> [Task input]:
-*-

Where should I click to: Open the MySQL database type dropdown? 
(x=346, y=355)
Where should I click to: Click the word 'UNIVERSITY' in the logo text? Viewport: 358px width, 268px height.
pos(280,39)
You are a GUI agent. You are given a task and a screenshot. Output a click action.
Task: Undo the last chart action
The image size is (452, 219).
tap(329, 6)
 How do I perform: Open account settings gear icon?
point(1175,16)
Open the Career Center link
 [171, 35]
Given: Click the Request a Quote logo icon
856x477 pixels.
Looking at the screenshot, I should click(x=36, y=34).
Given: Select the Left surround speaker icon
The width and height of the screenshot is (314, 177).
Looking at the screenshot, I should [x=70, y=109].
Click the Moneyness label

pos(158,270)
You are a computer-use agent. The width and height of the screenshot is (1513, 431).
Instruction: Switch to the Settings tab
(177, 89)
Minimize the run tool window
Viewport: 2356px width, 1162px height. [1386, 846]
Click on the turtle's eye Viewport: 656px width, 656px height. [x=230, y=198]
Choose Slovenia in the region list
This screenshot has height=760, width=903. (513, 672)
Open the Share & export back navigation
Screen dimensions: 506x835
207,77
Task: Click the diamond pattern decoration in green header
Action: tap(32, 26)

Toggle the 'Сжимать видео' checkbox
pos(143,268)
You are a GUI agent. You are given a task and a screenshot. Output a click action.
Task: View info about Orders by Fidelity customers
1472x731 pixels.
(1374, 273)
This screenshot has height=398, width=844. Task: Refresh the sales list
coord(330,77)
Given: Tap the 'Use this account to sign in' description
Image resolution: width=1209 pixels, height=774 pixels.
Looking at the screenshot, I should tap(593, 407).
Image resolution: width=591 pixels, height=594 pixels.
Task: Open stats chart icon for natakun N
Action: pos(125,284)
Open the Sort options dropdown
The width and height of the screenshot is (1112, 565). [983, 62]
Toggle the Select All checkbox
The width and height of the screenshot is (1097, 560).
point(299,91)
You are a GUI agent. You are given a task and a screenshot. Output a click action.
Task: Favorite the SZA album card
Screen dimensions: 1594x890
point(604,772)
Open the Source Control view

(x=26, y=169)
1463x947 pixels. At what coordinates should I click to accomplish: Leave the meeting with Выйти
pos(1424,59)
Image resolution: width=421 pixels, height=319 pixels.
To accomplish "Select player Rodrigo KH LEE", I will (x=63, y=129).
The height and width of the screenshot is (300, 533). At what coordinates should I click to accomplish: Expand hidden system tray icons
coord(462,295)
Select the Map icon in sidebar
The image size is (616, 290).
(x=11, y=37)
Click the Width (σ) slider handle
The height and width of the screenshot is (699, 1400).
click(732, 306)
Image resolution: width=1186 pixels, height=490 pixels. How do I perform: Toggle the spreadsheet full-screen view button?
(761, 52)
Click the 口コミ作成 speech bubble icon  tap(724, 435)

-*-

> [Task instructions]:
State how many lines in the records above contain the word "size". Reply with the number alone.

> [Correct response]:
2